Great to hear that another coyote made it to the park, but I think the greatest part of this continuing saga is still unexplained. As you mused in your article, how the heck did the thing get to CP in the first place (your Cross-town Bus idea gave me a chuckle)? This is the second coyote to show up, unless the first was released somewhere and decided he wanted to return (while that sounded good at first, he was hounded [couldn't resist, sorry] so badly that I doubt he would have fond memories of his brief sojourn in CP), so does that mean there is some canine Underground Railroad at work there? Inquiring minds want to know, but we probably never will.

Hopefully they treat this one better than the last or like they did the wild turkey. Keep us posted!

PS from Marie
Actually, the latest visitor is the third coyote to be seen in recent years, not the second. The article I posted yesterday told about the first. Then there was Hal, in 2006. And now the youngster seen in the photos above.

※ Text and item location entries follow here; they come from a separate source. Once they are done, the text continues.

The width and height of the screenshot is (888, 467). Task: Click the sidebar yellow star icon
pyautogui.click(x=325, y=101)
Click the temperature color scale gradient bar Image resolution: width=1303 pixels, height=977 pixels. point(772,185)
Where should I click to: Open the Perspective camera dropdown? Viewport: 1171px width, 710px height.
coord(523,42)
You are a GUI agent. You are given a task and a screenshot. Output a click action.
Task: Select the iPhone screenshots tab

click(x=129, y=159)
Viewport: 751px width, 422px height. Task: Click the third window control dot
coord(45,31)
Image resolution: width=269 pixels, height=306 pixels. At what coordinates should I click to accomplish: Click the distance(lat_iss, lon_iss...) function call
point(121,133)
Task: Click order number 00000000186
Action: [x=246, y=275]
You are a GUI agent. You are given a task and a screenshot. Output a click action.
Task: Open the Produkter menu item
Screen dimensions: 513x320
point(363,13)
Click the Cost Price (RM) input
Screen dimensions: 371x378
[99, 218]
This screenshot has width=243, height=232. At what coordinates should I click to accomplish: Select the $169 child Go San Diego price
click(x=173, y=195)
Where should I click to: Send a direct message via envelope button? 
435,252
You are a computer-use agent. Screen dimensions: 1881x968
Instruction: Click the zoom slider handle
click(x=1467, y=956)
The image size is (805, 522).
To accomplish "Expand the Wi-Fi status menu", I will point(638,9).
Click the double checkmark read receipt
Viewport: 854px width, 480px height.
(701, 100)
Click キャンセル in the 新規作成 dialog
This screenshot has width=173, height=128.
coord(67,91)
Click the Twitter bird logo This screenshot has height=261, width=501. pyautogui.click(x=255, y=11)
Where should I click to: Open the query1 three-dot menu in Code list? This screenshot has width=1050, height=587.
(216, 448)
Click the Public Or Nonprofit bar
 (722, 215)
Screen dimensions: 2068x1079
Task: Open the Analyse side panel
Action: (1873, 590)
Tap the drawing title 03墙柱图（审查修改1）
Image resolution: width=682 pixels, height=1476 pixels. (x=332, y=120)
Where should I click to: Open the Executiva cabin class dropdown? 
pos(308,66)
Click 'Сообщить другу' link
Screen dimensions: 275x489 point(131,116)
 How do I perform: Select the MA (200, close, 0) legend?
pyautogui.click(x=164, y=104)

Below, another letter received this morning, telling some of the negative aspects of having a coyote in a public park:

Dear Ms. Winn,
I read your book Red-Tails in Love several years ago right after visiting Central Park and seeing Pale Male for the first time. I live in Atlanta, Georgia....in a wooded neighborhood inside the city limits. I have hawks, deer, foxes, owls, racoons, snakes, you name it...plus coyotes. Believe me, you do not really want coyotes in Central Park. I thought your old article about the coyotes was funny but I must tell you, coyotes are skilled hunters and pose much more of a threat to pheasants and other wildlife than a dog that is well fed on Alpo! My own dog was mauled and nearly killed by a coyote in our backyard. They are opportunists and will eat anything: cats, dogs, birds, small animals, insects; you name it. They are extremely cunning and adaptive and once they arrive, you cannot get rid of them. My neighborhood association has hired trappers to no avail. The coyotes are too smart. I used to see rabbits all the time in my neighborhood but not since the coyotes established themselves a few years back. I love wildlife but coyotes are not meant to live in the city. They have been known to attack small children in other places where they seem to have lost their fear of humans.
I love your website!! Central Park is one of my favorite places in the world and I know it best from your book and website. I have only been to New York a few times but I love visiting there.